Prior to the last Federal election in 2022 Prime Minister Anthony Albanese said he would not consider asking public hospitals to provide abortions, and The Catholic Weekly understands there has been no official Labor change to this position.

The minister was unable to provide comment to clarify her National Press Club Remarks.

A spokesperson from Catholic Health Australia said its member hospitals, like all hospitals, are “very clear” about what services they do and do not provide.

“Our members are dedicated to making sure every woman entering one of our hospitals receives the care she needs—without compromise,” the spokesperson said in a statement to The Catholic Weekly.

“Mandating termination services would be a serious step outside of how the health system currently operates, where individual facilities focus on services they can dedicate expertise and resources too, while other facilities focus on other areas.

“Since becoming Prime Minister, Anthony Albanese has on several occasions rebuffed any suggestion that his Government intends to revisit the 2019 Labor election pledge of mandating termination services for public hospitals, with good reason.

“Mr Albanese cannot afford another policy backflip that would stoke division and confusion in healthcare operations.”

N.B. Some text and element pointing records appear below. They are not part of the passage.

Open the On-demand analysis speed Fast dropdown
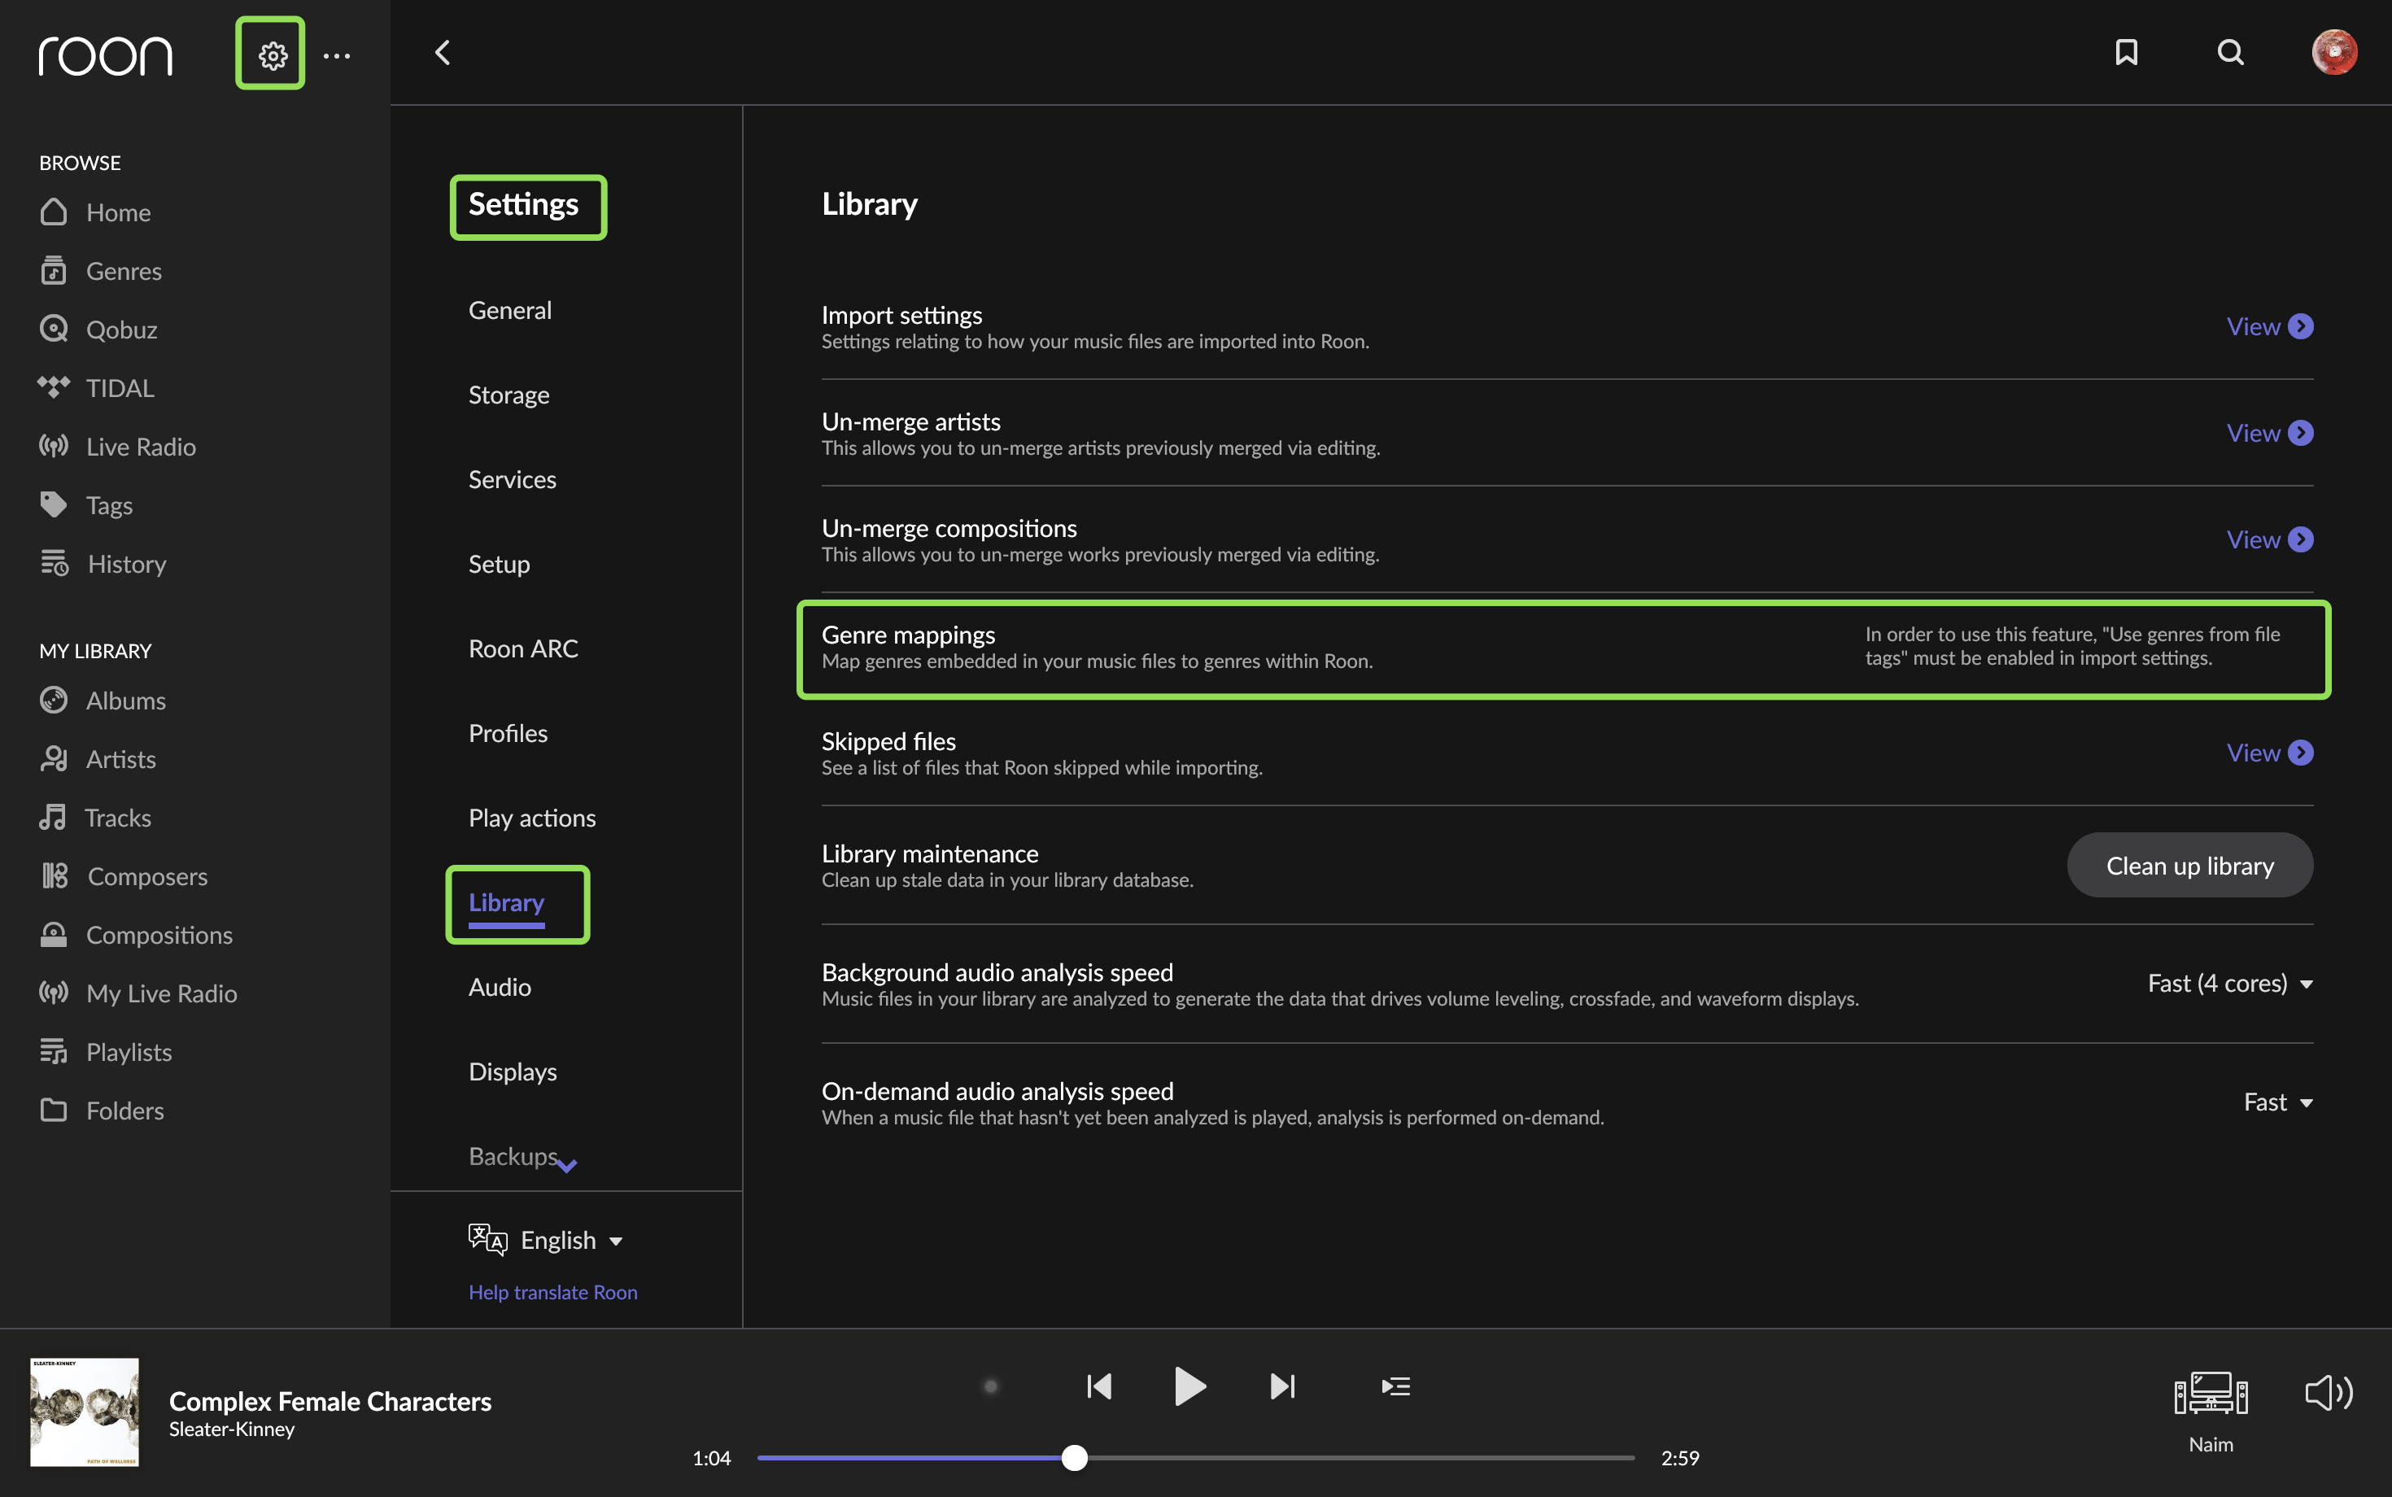Viewport: 2392px width, 1497px height. click(2278, 1102)

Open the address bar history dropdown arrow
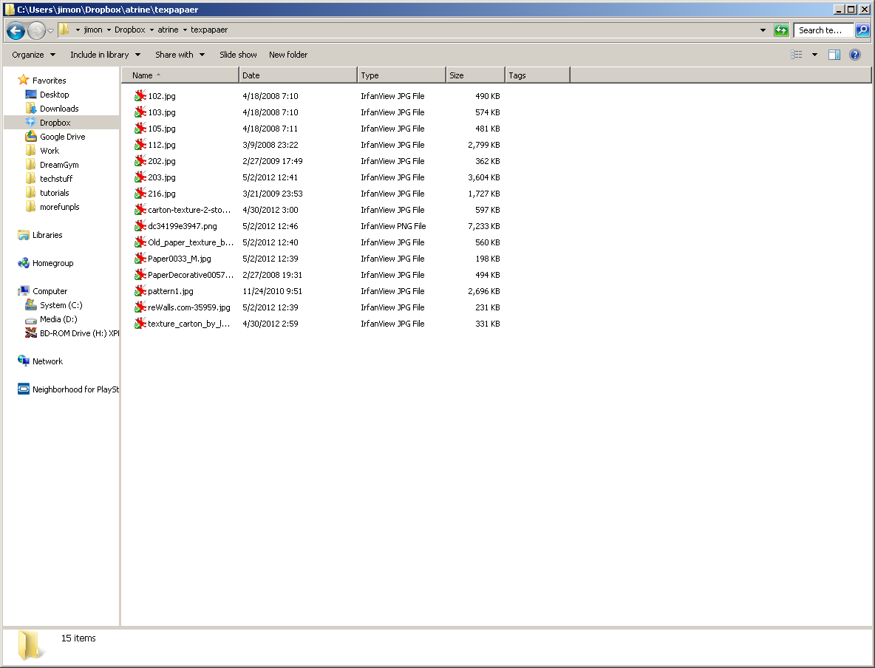click(763, 30)
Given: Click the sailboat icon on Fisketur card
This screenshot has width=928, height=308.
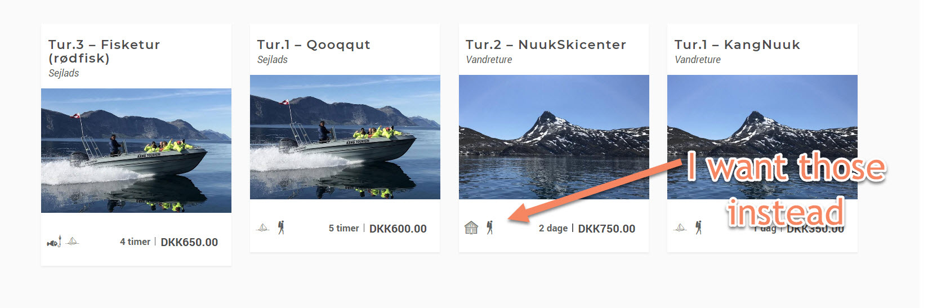Looking at the screenshot, I should pyautogui.click(x=73, y=242).
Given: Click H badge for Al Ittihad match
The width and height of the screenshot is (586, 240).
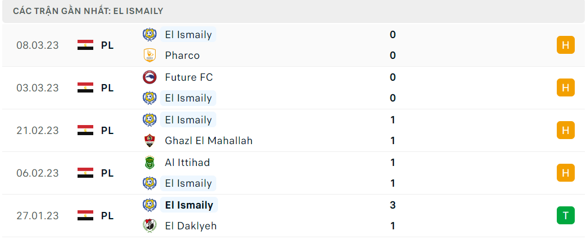Looking at the screenshot, I should tap(565, 173).
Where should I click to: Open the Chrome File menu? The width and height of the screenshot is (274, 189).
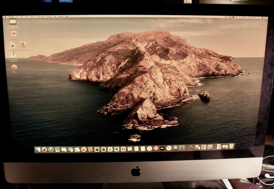17,17
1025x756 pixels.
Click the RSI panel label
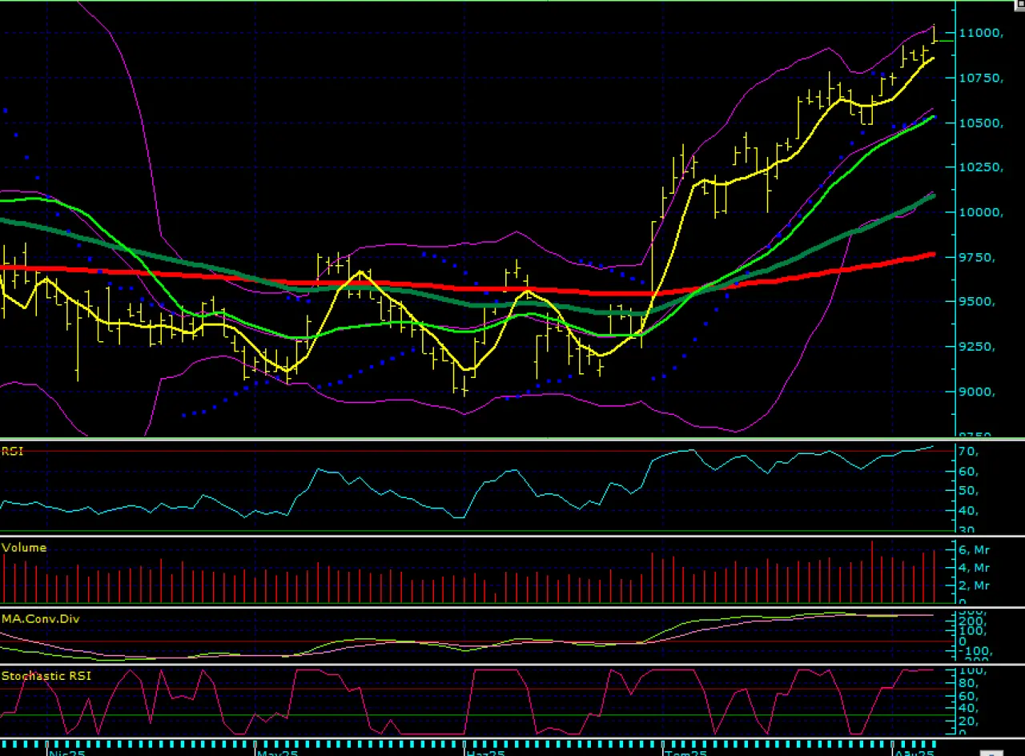pyautogui.click(x=12, y=452)
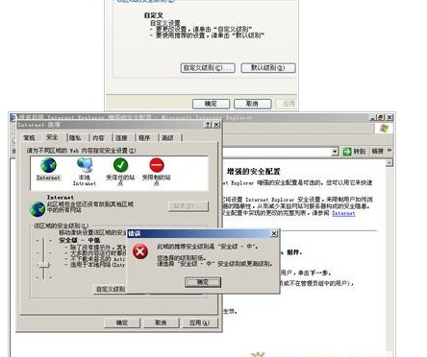Select the Restricted Sites red icon
This screenshot has height=357, width=427.
coord(157,165)
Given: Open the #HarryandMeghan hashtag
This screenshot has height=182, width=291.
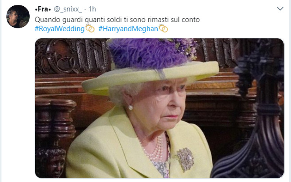Looking at the screenshot, I should point(128,29).
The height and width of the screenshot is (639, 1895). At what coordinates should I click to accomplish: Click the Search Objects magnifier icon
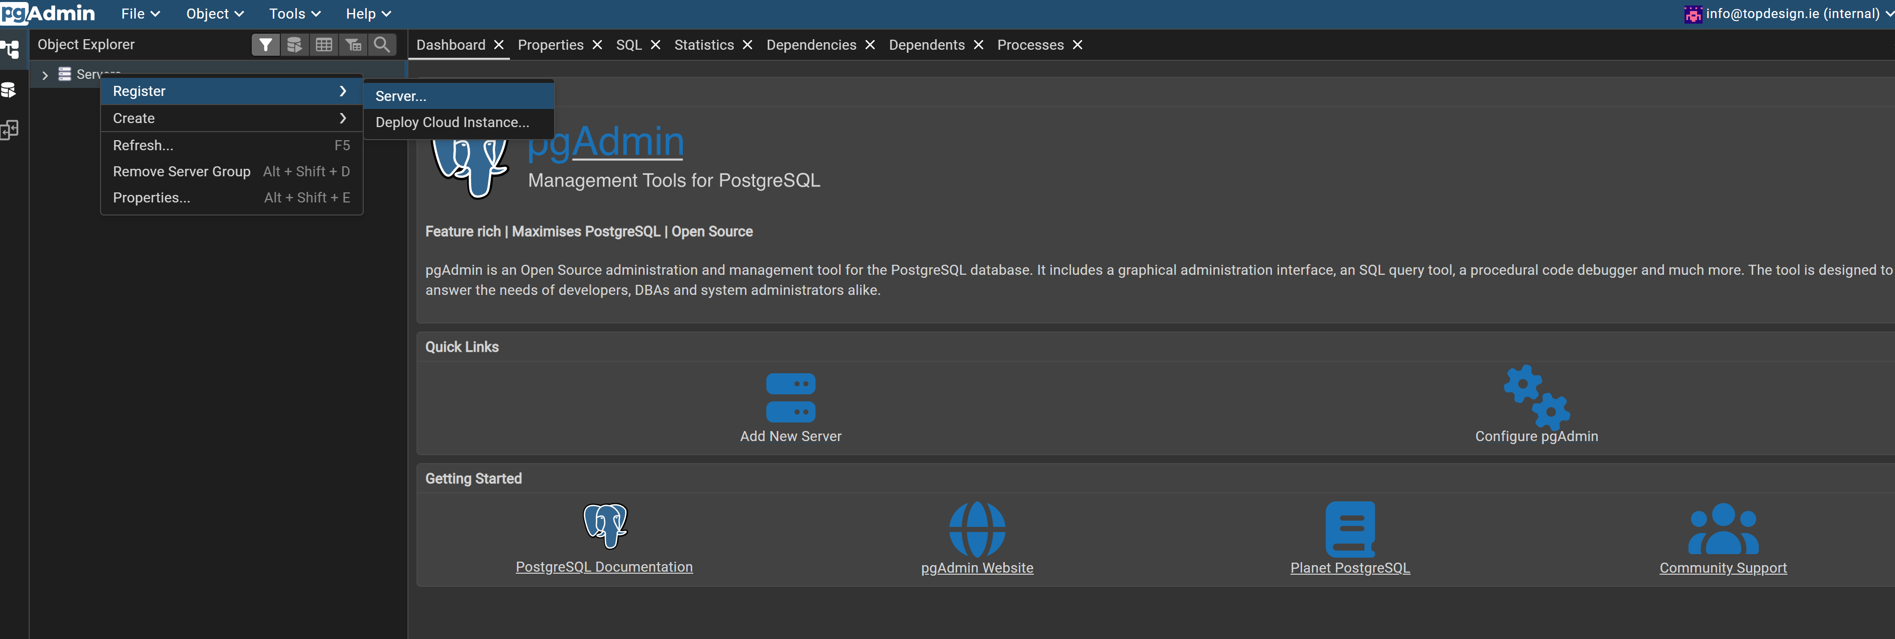382,45
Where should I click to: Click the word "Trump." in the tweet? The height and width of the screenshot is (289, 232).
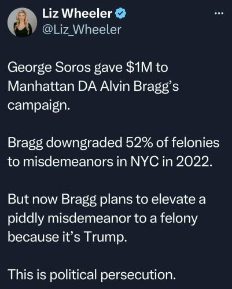pyautogui.click(x=106, y=237)
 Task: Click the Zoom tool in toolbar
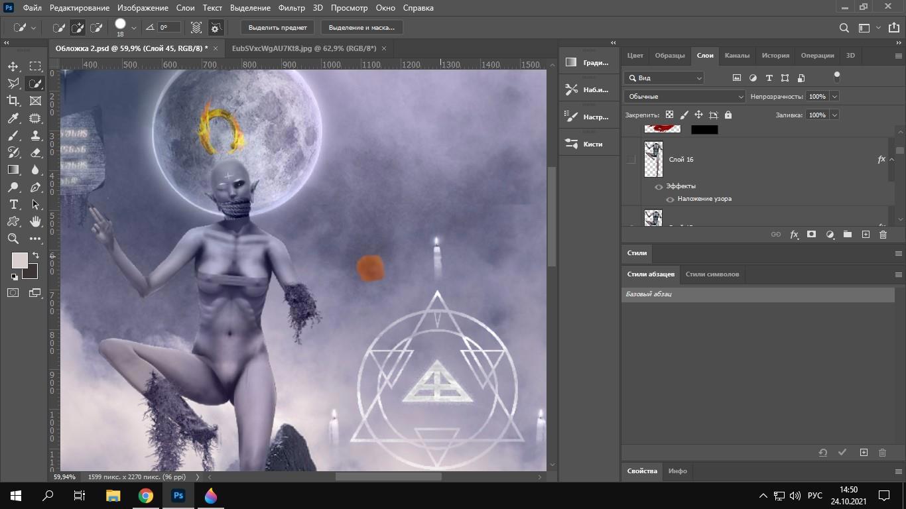coord(13,239)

Fr Tony Percy, who led a campaign last year to save the former Calvary Hospital from the ACT Government’s takeover, told The Catholic Weekly he was disappointed but not surprised by the minister’s stance.

“This is another example of zealots who are trying to get religious organisations out of the public square,” he said.

“The background to this in the case of the ACT is the parliamentary report early last year that criticised Calvary Hospital for not providing abortions due to an ‘overriding religious ethos.’

“It’s a furphy because most abortions are provided by private medical facilities around the country and for very good reason, many doctors and nurses in public hospitals don’t want to do them.”